Deficyt budżetowy Japonii może osiągnąć w przyszłym roku 10 proc. produktu krajowego brutto - twierdzą niektórzy funkcjonariusze rządowi. Wśród przyczyn wymienia się zarówno obecną recesję w tamtejszej gospodarce, jak i zabiegi mające na celu jej przezwyciężenie.Wśród japońskich funkcjonariuszy rządowych pojawiły się obawy, że w roku finansowym 1997/98, kończącym się w marcu, niedobór wpływów podatkowych na szczeblu centralnym i lokalnym wyniesie łącznie 10 bln jenów (82,6 mld USD). Powodem tego spadku jest wyraźne osłabienie aktywności ekonomicznej.W przyszłym roku oczekuje się dalszego pogłębienia deficytu budżetowego w związku z posunięciami, które mają na celu przezwyciężenie szczególnie groźnej recesji. Ujemny wpływ na stan finansów państwa będzie miał program uzdrowienia sektora bankowego, przewidujący wydatki w kwocie 24 bln jenów. Dodatkowym ciosem dla budżetu może okazać się zapowiedziana przez rządzącą Partię Liberalno-Demokratyczną redukcja podatków o około 7 bln jenów.
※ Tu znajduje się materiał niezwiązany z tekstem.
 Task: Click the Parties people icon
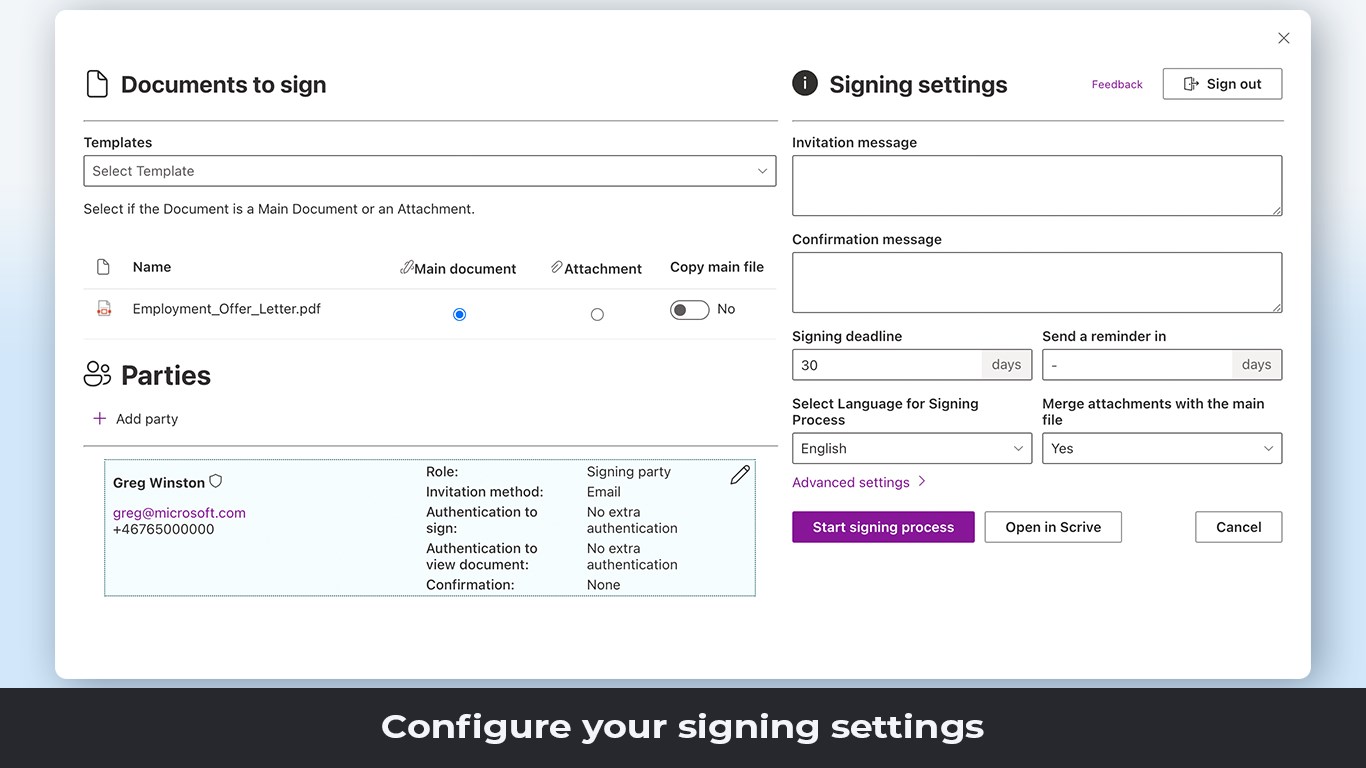tap(97, 375)
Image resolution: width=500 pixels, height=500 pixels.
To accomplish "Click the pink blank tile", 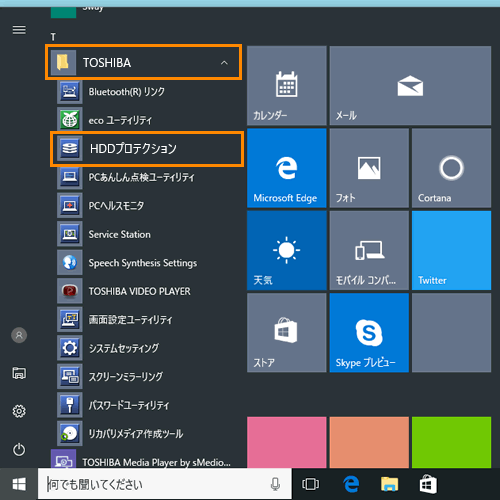I will pyautogui.click(x=287, y=442).
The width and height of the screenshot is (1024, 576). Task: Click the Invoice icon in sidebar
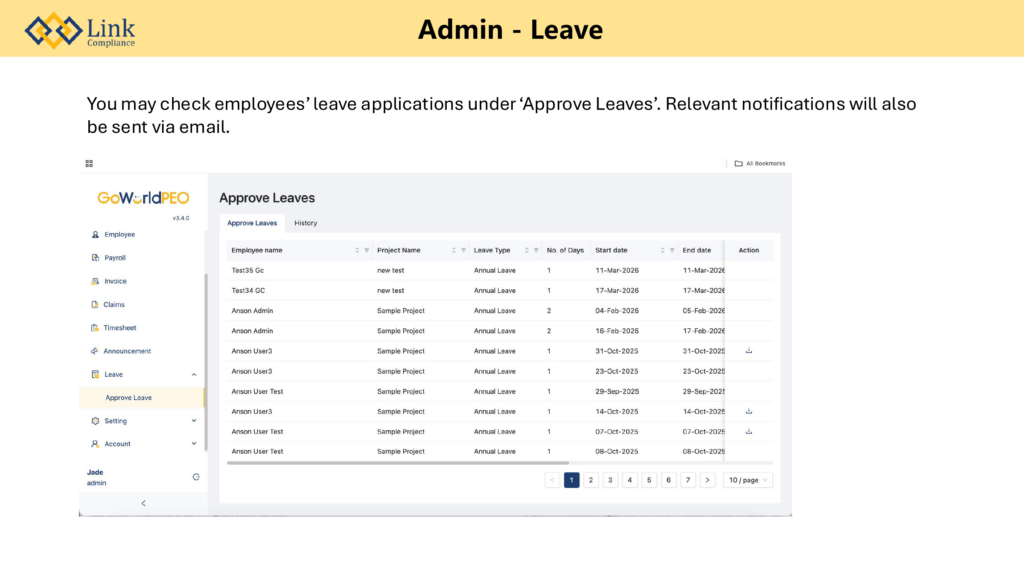coord(95,281)
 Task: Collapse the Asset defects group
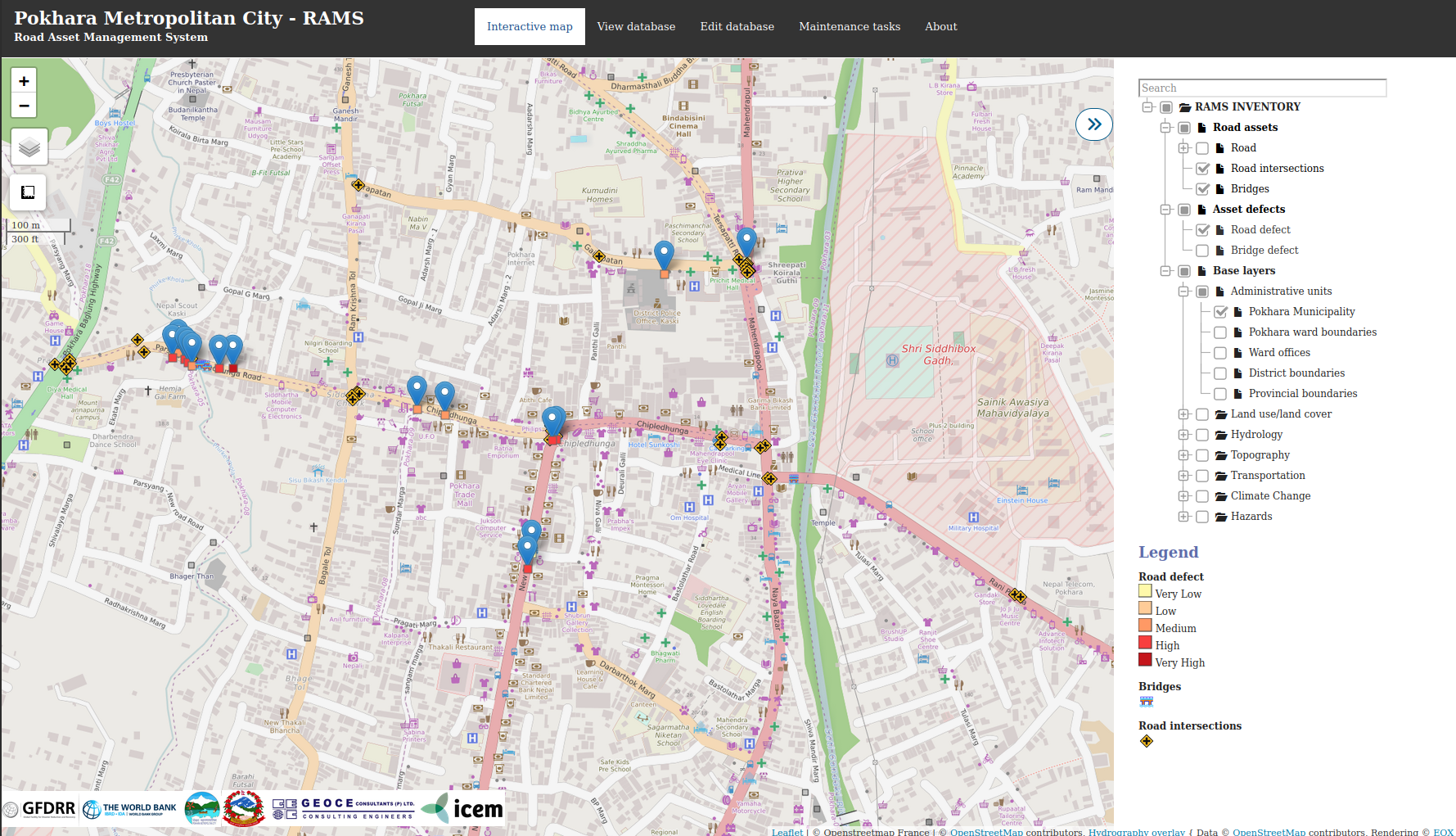pos(1165,210)
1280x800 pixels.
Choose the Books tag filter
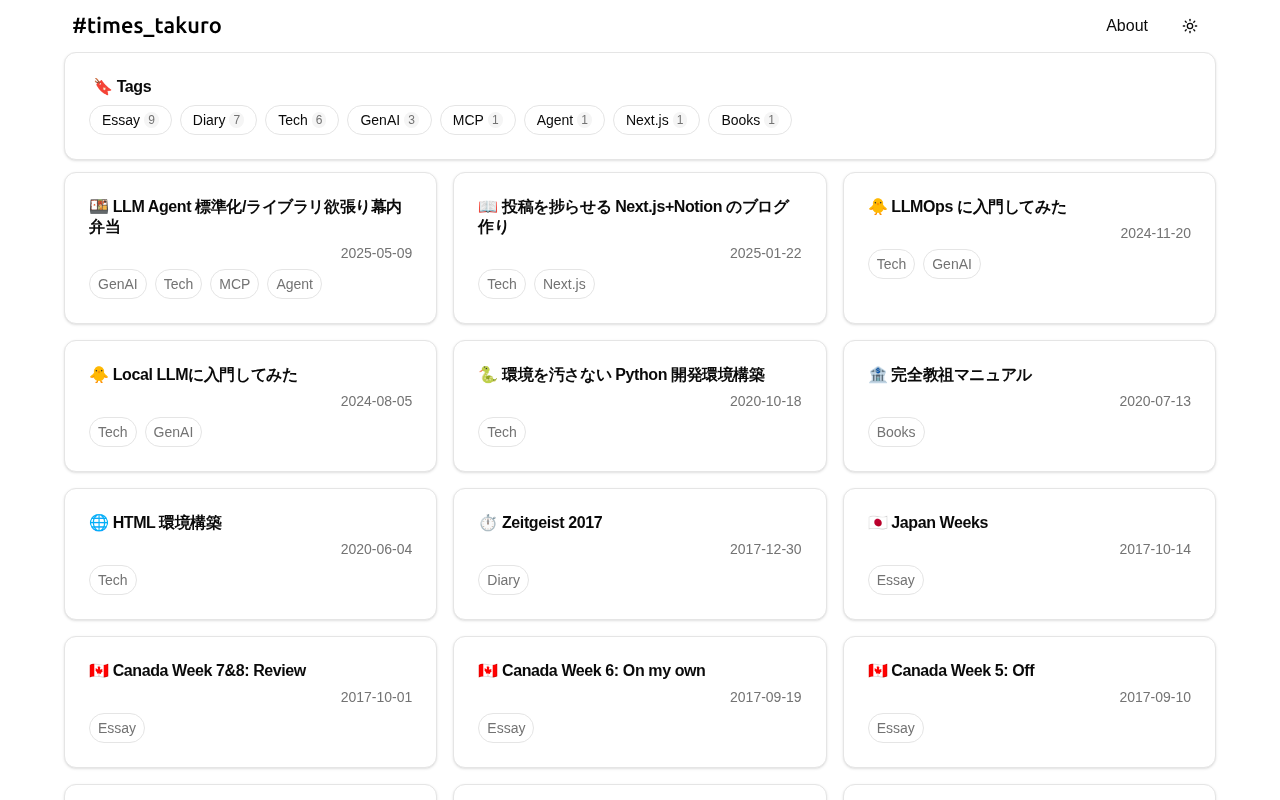click(x=749, y=120)
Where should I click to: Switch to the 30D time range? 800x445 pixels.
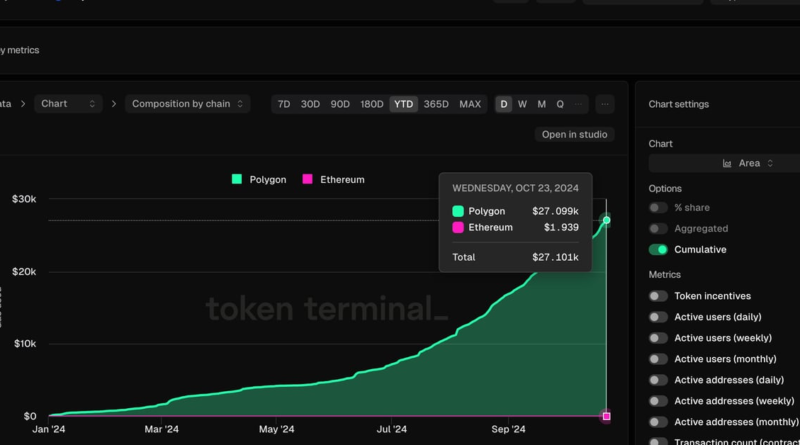click(x=311, y=104)
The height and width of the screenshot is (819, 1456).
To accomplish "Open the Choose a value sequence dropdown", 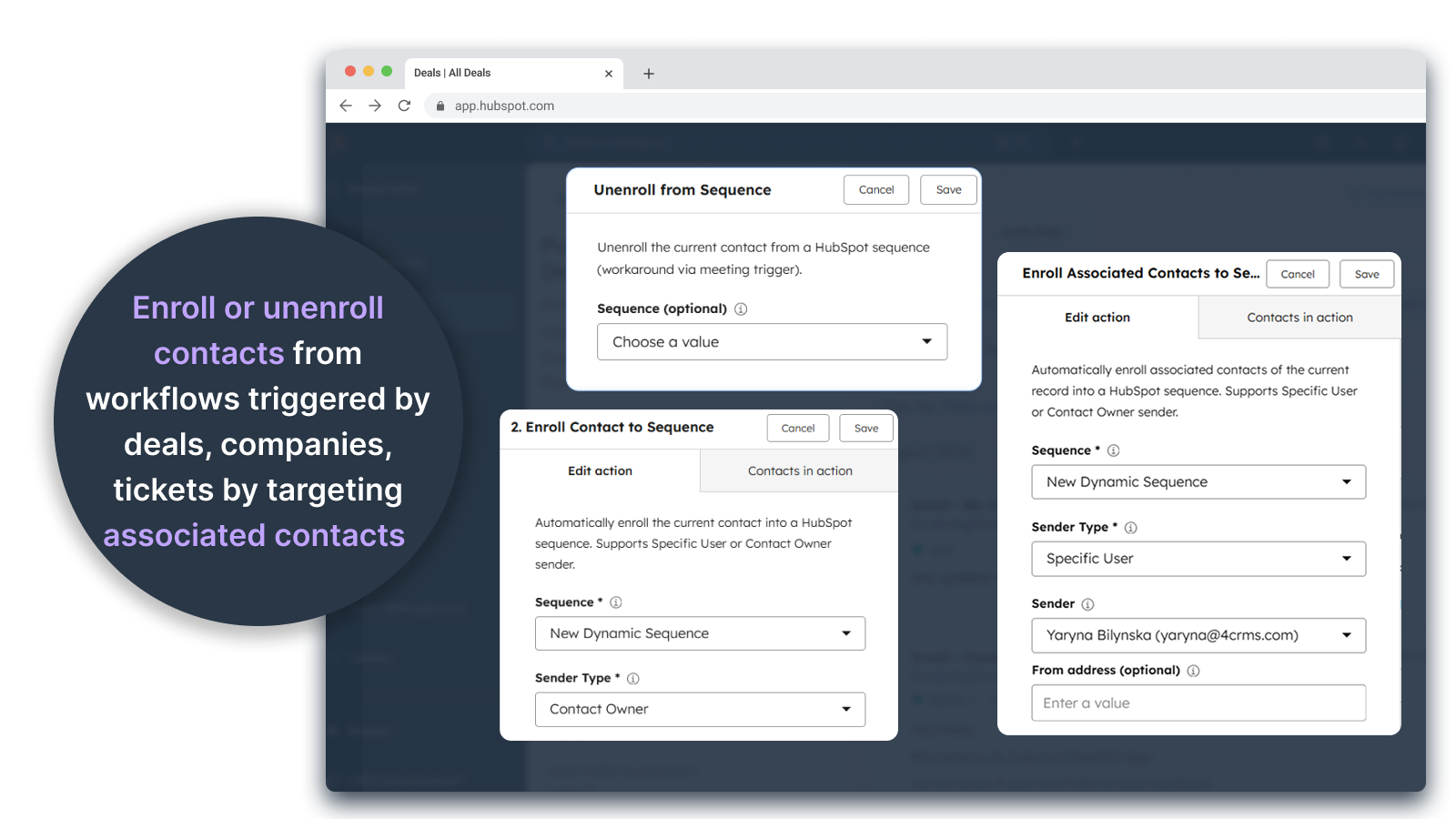I will coord(772,341).
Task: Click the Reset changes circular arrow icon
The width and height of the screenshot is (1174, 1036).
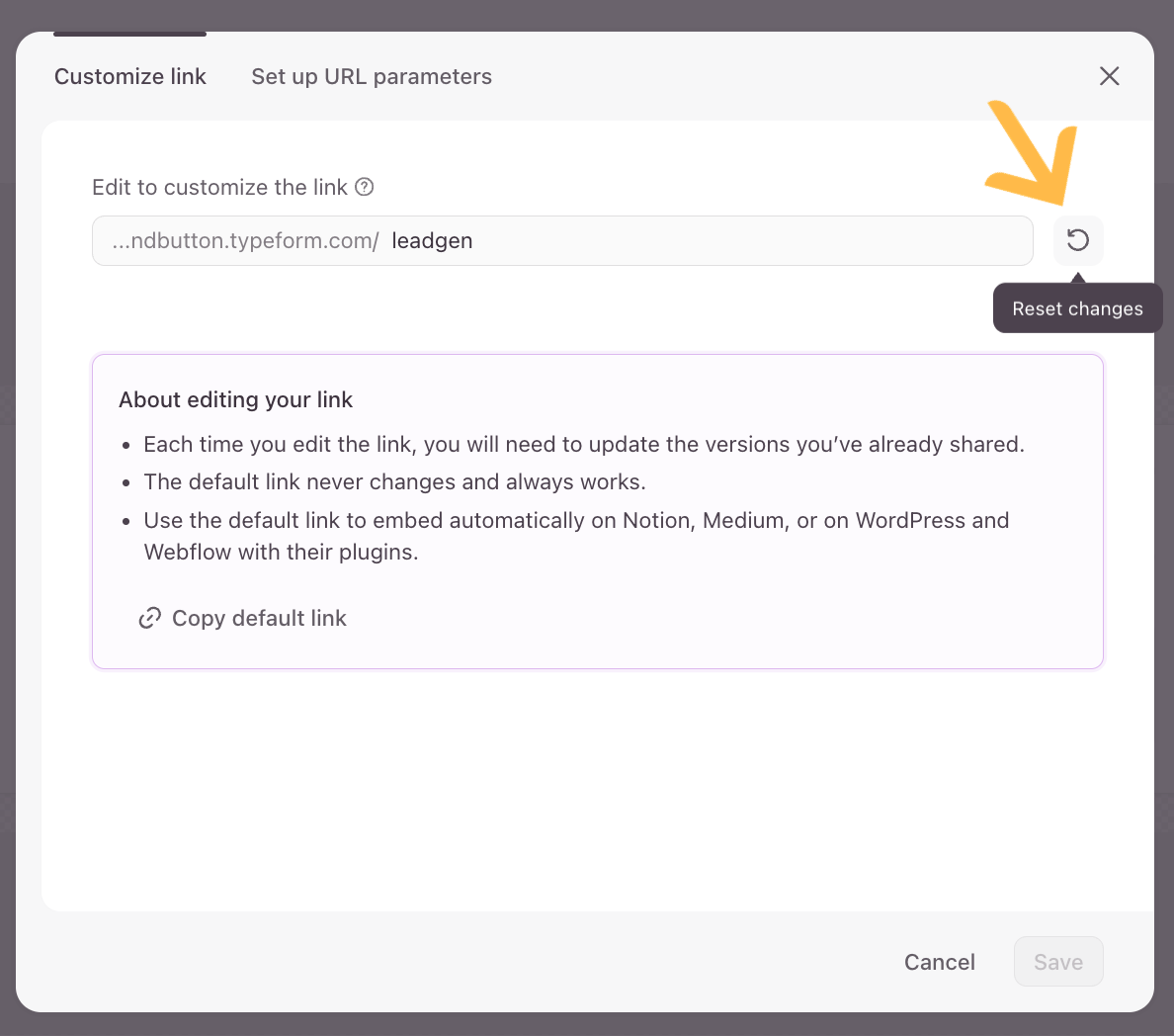Action: tap(1078, 240)
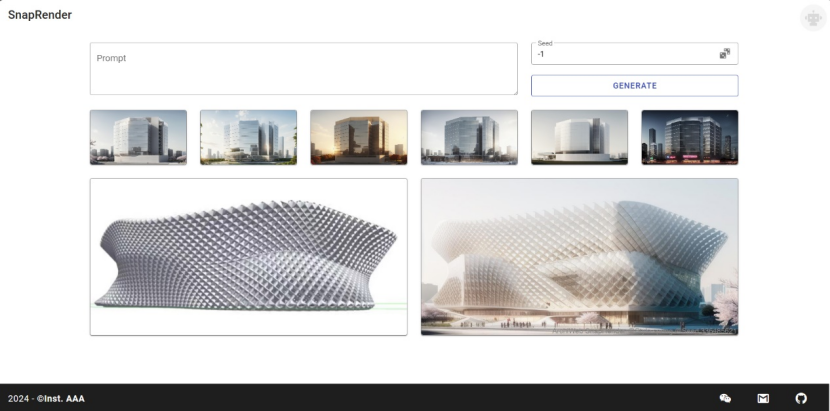
Task: Pick the fourth glass building thumbnail
Action: [469, 137]
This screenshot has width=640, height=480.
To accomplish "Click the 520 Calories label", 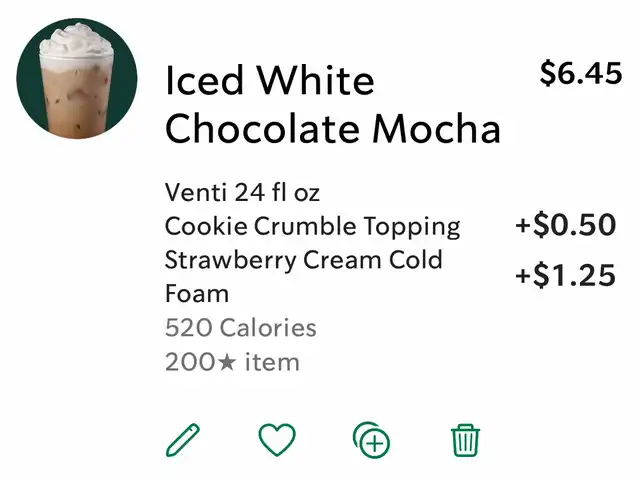I will (x=240, y=328).
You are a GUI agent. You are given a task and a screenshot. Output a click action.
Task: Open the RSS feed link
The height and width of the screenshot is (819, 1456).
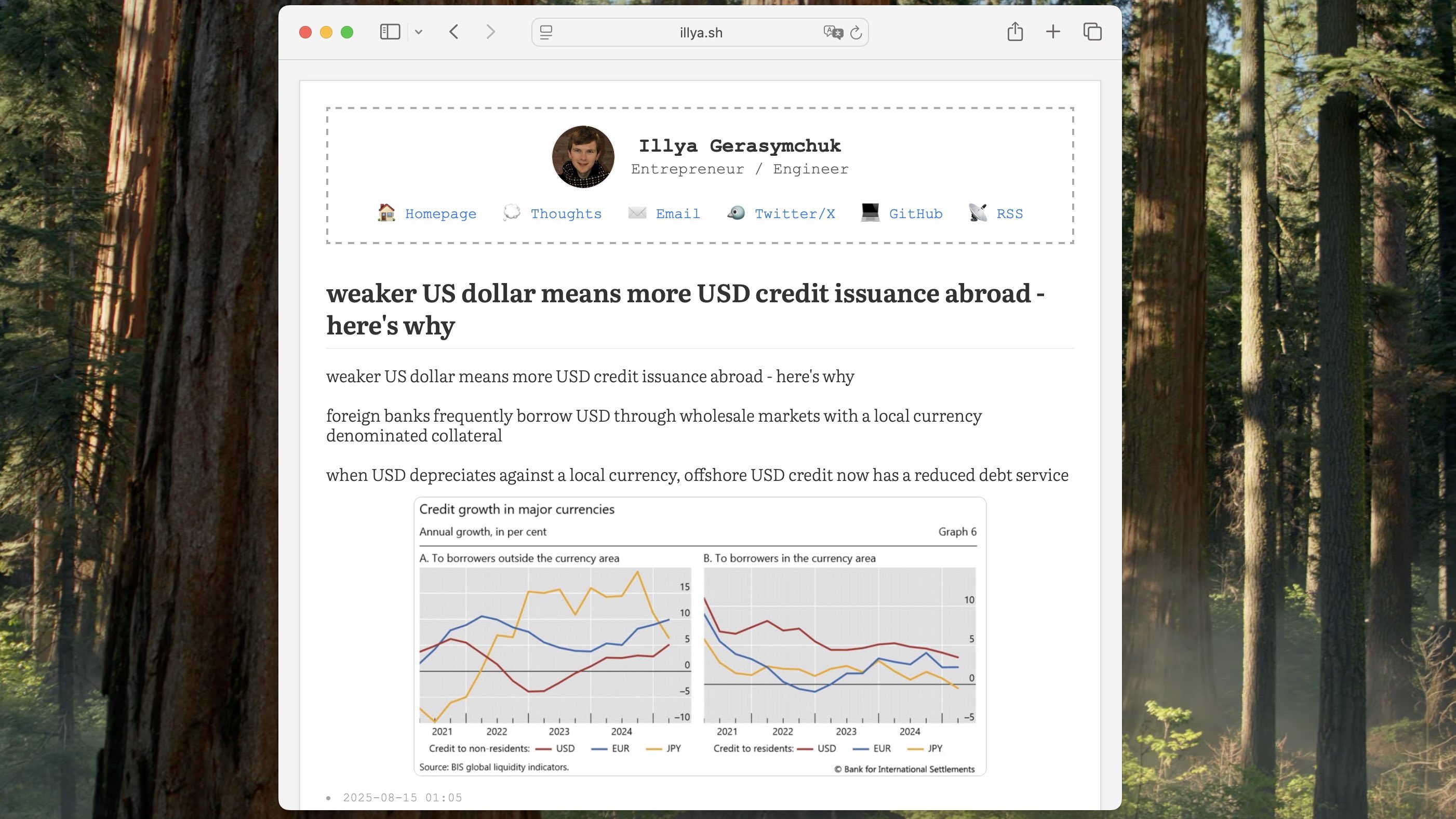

Tym samym zostanie zapewne zniwelowany wzrost wpływów podatkowych, którego rząd spodziewa się w następstwie ożywienia gospodarczego.Nie jest wykluczone, że w 1998/99 roku deficyt budżetowy wyniesie 10 bln jenów (82,6 mld USD), co odpowiadałoby 10 proc. produktu krajowego brutto. Wskaźnik ten byłby wyższy niż w którymkolwiek z państw zaliczanych do grona światowych potęg gospodarczych, co mogłoby osłabić reputację Japonii w skali międzynarodowej i grozić dalszym pogorszeniem jej wiarygodności kredytowej przez czołowe agencje ratingowe.

A.K.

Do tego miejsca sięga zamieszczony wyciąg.